So as much as I try to be a good person, it's hard not to enjoy it when the Yankees, who too often get what they want, don't. Who doesn't like to see the rich, spoiled high school beauty queen getting hit with a pie in the face?

The Yankees' best starting pitcher, Chien-Ming Wang, hurt a foot ligament running the bases last week in Houston. Initially expected to miss ten weeks, Wang now might have to miss the rest of the season.

It's the latest disaster for the star-crossed Yankee pitching staff. They get their aces cracked more often than a poker player on a losing streak.

First the Yanks backed up the money truck for Carl Pavano only to watch him sit out for nearly two years with an unending series of injuries. By the end of that debacle, Yankee fans wanted Pavano's head on a spike. Even his teammates, many of whom regularly play hurt, were privately disgusted.

The Bronx Bombers broke open another bank vault to get Randy Johnson, but he didn't last either.
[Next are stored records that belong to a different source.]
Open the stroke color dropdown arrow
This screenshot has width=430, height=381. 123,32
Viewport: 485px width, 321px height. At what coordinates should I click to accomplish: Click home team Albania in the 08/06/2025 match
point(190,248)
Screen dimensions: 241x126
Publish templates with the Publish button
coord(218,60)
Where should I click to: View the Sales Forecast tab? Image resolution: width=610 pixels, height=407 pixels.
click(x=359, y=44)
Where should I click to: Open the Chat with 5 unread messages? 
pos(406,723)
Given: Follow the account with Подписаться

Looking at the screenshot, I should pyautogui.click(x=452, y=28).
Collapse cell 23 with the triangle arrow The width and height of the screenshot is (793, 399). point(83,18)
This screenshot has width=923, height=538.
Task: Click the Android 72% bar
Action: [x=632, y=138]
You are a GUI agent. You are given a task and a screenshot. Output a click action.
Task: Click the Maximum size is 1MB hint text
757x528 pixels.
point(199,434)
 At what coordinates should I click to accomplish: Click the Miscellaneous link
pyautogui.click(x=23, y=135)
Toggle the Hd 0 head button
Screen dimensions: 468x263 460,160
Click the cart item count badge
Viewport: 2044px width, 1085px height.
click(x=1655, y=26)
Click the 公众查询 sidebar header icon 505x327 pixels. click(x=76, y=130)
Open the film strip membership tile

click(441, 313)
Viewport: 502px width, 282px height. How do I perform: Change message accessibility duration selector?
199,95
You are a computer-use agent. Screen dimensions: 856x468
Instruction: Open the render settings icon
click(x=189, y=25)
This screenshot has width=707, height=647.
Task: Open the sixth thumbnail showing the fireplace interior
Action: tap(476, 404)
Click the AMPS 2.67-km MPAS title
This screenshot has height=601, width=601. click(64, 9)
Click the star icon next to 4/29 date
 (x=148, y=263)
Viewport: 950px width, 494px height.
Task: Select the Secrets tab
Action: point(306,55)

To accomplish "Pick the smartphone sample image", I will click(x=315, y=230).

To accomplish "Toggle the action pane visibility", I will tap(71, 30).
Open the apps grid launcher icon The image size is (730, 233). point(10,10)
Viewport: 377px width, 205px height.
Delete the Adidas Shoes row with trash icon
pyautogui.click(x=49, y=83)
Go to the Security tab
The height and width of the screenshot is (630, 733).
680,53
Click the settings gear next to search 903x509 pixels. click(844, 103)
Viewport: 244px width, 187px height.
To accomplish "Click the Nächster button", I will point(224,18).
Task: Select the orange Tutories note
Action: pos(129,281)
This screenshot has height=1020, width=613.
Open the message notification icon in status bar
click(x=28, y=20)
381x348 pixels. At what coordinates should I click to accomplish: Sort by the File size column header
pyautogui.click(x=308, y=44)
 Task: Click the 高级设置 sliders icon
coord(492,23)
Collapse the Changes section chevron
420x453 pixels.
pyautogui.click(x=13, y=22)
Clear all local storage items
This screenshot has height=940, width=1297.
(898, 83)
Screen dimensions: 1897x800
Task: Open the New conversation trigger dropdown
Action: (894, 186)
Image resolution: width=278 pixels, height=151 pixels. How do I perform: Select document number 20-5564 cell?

Then Yankee hero Roger Clemens decamped for his native Texas. And his valet Andy Pettitte went too!

What hurt just as bad were the pitchers they didn't get. They lost out to Boston in the Daisuke Matsuzaka derby and had to watch their crosstown rival Mets sign two Cy Young Award winners in Pedro Martinez and Johan Santana.

The Yankees are so desperate for pitching that they moved a promising kid, Joba Chamberlain, from their bullpen into their starting rotation. No pressure there with Tony from Passaic calling in to WFAN to critique his every base hit allowed. And now their best pitcher gets hurt in a freak injury.

It's enough to make a guy feel sorry for the Yankees if they weren't, you know, the Yankees.

Co-chairman Hank Steinbrenner has big shoes to fill but already looks like a world-class jerk in the tradition of his old man, a convicted felon with a legendary emperor complex (Latin name: registi helmsleiana).

Hank's insulting treatment last winter left the proud Joe Torre no choice but to walk away from the team. Some gratitude for a guy who had by all accounts done everything asked of him by the Steinbrenner family, not to mention delivered four World Series trophies in his first five years as manager.

Torre was immolated on the altar of Yankee presumption. Not even Connie Mack or Joe McCarthy (or Casey Stengel, who came pretty close) could deliver what the team's current ownership expects and demands: a championship every season.

Back to the present day. Hank Steinbrenner's take on Wang's injury: "The National League needs to join the 21st century. I've got my pitchers running the bases, and one of them gets hurt. That was a rule from the 1800s."

If I may quote Howard Stern's sidekick Artie Lange: "Waahh."

In baseball, pitchers are part of the starting lineup. Therefore they bat and run the bases. Other rules from the 1800s include "three strikes make an out" and "the team with more runs when the game ends is the winner."

The designated hitter rule, meanwhile, dates back to 1973. If Hank Steinbrenner doesn't like it, he should have asked his dad to buy a National League team. Or had his pitchers practice baserunning last March in the Grapefruit League.

Every other American League owner also has pitchers running the bases in various interleague, spring training, All-Star and World Series games. It's part of the sport. And last time I checked pitchers were still professional athletes.

Think Steinbrenner would be whining about the DH rule if Boston Red Sox ace Josh Beckett had torn his ACL sliding into third?